No practical tests have ever been done to record the overall comparative
attributes (impact forces and hardnesses) of the different respective
blades from either culture. Making generalized estimates is thus difficult.
Modern replica swords are typically poor substitutes for the real historical
specimens and anecdotal accounts of blade resilience or flexibility
are not enough to go on.
Of all the categories to rate, durability is the one, which, arguably,
there is the least understanding of among modern sword enthusiasts.
We can dismiss the hype that occurs with regularity in cartoons and
videogames featuring the katana as a virtual lightsaber cutting through
cannons and tanks. Similarly, we can dismiss the ignorant assumptions
of Victorian-era-inspired writers of the 20th century who viewed Medieval
European swords through the strained prism of isolated experience with
flimsy sporting swords.
No sword is indestructible. All are produced as perishable tools with
a certain expected working lifetime. There is also evidence both swords
styles were made in versions intended for armored combat and versions
intended for unarmored combat. This further complicates efforts to discern
any overall sturdiness in their design. Which blade historically could
possibly be called the more durable in combat is then an exceptionally
complex issue to address and perhaps unanswerable. Verdict:
of these two celebrated sword types have a long martial heritage behind
them and considerable lore surrounding them. Both have become symbols
of their respective warriors and their military cultures. Both the longsword
and the katana owe their modern popularity to a resurgence of interest
in historical sword arts and fighting traditions. But each suffers considerably
from its share of popular misconception, distortion, and modern misrepresentation
(due largely to the unarguable fact that no one today any longer uses
these tools for earnest fighting in actual life and death situations).

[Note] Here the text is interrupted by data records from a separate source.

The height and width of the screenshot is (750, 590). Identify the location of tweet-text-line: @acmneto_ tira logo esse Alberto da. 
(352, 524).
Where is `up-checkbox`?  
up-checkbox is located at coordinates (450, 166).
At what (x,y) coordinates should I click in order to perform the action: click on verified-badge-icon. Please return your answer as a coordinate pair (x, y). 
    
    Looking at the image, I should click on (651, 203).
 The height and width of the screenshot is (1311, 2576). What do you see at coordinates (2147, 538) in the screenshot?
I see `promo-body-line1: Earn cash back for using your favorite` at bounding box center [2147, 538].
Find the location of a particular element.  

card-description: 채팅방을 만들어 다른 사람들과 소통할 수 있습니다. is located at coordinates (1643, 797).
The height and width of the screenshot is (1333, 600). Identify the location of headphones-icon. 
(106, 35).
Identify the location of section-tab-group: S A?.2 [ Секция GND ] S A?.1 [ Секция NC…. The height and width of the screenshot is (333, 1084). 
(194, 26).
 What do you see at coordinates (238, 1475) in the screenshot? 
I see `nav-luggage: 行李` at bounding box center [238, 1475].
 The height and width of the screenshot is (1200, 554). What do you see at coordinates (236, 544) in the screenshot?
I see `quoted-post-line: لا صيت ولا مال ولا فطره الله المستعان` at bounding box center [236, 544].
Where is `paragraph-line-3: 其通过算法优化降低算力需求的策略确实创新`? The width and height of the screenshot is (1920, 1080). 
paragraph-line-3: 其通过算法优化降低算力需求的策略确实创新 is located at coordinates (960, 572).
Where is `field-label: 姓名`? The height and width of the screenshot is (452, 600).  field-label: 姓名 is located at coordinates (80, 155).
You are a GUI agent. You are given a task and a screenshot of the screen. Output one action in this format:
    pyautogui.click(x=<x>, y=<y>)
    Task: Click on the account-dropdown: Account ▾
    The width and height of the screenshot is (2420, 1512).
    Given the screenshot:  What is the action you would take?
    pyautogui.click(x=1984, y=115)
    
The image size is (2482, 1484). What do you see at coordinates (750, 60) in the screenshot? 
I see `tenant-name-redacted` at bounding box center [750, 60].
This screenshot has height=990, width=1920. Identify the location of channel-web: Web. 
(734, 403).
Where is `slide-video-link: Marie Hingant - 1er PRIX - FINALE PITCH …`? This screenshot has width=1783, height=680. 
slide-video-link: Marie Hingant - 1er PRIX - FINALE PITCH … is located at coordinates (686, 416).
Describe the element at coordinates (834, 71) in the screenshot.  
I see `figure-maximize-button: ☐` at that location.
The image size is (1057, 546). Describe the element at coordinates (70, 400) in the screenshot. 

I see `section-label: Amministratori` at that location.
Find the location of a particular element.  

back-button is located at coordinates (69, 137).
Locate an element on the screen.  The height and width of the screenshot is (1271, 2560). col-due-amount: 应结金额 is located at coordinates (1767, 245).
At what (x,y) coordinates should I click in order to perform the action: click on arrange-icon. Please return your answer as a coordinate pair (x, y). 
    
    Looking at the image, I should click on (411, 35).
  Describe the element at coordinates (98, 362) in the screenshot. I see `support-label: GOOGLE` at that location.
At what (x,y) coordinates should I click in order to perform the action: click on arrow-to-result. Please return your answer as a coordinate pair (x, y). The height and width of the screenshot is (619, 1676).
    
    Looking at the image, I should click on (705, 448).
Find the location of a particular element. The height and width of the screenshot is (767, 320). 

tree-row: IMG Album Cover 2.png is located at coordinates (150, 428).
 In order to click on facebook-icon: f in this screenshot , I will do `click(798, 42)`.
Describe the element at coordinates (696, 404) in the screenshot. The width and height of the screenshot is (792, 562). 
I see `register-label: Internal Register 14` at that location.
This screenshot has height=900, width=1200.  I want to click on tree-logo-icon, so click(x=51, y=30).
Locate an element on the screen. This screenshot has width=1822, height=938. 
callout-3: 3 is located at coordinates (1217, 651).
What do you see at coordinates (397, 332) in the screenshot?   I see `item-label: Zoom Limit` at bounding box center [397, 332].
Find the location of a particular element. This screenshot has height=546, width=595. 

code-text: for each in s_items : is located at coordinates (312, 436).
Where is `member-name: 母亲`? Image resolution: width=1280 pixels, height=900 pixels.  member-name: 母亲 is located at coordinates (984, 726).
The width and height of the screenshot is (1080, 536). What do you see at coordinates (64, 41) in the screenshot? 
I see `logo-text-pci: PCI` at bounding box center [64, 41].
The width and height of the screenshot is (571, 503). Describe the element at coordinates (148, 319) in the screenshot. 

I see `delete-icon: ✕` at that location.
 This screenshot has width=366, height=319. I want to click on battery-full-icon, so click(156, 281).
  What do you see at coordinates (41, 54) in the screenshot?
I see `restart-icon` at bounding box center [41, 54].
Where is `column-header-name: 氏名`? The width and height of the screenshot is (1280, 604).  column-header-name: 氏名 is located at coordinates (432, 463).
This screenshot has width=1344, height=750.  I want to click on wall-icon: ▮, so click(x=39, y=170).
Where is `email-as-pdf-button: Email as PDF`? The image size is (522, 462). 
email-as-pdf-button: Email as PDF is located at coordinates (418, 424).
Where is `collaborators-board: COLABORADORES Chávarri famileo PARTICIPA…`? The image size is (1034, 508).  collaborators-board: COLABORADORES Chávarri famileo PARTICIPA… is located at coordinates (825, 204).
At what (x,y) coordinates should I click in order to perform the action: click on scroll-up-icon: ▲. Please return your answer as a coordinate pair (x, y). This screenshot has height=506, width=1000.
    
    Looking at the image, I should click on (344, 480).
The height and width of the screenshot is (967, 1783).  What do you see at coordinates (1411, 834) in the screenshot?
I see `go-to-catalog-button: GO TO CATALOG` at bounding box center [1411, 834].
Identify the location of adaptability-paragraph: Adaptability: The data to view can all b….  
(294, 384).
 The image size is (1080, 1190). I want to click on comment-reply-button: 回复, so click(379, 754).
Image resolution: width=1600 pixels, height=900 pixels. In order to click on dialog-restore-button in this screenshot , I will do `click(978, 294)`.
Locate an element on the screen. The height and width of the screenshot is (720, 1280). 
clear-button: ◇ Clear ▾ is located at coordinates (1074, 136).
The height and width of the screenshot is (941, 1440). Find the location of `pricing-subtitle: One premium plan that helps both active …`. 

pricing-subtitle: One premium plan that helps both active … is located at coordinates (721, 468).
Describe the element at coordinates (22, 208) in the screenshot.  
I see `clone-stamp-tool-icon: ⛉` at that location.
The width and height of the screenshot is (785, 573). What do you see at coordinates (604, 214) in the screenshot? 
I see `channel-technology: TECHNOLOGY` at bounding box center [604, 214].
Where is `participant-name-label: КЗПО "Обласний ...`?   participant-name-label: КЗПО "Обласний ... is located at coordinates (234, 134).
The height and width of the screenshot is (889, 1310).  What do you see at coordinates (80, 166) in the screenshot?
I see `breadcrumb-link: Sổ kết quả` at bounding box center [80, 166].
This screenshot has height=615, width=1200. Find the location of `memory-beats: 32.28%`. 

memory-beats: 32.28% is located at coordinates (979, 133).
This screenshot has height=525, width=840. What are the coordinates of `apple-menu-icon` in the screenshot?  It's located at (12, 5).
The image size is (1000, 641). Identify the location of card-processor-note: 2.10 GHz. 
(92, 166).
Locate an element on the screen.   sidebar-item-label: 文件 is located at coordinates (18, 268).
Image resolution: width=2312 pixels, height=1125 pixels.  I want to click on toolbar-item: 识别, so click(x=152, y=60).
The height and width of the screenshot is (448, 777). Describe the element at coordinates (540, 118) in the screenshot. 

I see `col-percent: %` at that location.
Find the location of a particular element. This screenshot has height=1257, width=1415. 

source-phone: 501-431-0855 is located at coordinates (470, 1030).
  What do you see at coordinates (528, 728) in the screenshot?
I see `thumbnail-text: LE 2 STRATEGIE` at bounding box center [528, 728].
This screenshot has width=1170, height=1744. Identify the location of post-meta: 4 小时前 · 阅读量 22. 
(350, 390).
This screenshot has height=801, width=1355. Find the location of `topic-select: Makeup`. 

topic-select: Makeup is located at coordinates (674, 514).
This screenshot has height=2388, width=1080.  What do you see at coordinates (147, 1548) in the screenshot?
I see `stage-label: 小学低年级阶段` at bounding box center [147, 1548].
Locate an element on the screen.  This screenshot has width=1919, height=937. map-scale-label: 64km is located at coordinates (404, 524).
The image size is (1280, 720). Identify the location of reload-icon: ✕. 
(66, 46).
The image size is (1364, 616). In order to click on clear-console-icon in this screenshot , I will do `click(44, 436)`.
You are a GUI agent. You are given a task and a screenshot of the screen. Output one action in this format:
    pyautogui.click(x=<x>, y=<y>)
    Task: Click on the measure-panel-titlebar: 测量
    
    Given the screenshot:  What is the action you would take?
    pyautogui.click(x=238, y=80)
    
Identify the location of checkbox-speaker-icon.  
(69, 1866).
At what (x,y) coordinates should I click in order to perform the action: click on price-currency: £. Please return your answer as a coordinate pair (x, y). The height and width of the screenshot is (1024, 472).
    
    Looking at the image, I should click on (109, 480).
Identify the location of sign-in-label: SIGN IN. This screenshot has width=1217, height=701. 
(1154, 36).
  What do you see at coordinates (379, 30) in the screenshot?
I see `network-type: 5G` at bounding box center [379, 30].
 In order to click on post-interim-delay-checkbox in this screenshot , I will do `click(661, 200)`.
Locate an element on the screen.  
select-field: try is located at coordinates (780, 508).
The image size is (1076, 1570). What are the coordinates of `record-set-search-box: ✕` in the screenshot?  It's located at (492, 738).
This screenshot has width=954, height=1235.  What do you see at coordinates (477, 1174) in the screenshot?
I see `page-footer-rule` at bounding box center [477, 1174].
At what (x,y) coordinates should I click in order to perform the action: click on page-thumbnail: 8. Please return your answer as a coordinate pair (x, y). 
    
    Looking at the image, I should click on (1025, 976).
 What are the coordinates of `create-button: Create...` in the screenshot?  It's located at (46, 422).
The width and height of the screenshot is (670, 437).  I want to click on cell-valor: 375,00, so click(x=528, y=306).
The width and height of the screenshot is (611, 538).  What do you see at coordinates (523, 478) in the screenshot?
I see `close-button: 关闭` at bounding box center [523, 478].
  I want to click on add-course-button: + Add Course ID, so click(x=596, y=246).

Historical examples of both sword types represent finely engineered cut-and-thrust
weapons. Matching them is, then, a bit like asking which is a deadlier
gun in a close firefight, a sawed-off shotgun or an Uzi sub-machine gun?
There are core commonalities in the use of both but also a significant
dichotomy in their manner of application (because neither historical swordsman
was built or moved in exactly the same way).
has been suggested that comparisons of sword designs is meaningless unless
it is narrowed down to comparisons of individual sword specimens, and
even then only two possible examples have been compared. Just as victory
in a duel depends upon the quality of the warrior's skill regardless
of his method of fighting, so too does the quality of any sword come down
to the skill of the maker whatever his process of manufacturing. We might
consider them as a good sturdy truck contrasted with a fine sports car.
You wouldn't want the former in a street race or sprint nor want
the latter off road or pulling weight. In the final consideration, they
are both effective and have their advantages. It is through knowing more
about these two swords, both their strengths and their weaknesses, that
greater appreciation for their distinctiveness develops.
Any sword ever made is a result of a series of compromises that depends
on the desired performance characteristics of the weapon combined with
the technology and skill available to its craftsman. There are tradeoffs
every time a sword design must place one trait above another. To ask then,
what is a "better" sword is to ask, what are your needs for that weapon?
The longsword and the katana both were proven answers to very similar
yet not identical problems of specific self-defense. Ultimately, any sword
is only a tool; well-forged, carefully tempered and honed, but still just
an inert piece of handcrafted steel. In the end, perhaps the firmest conclusion
that can be reached is that, historically, both the longsword and the
katana served its intended purpose with equal success.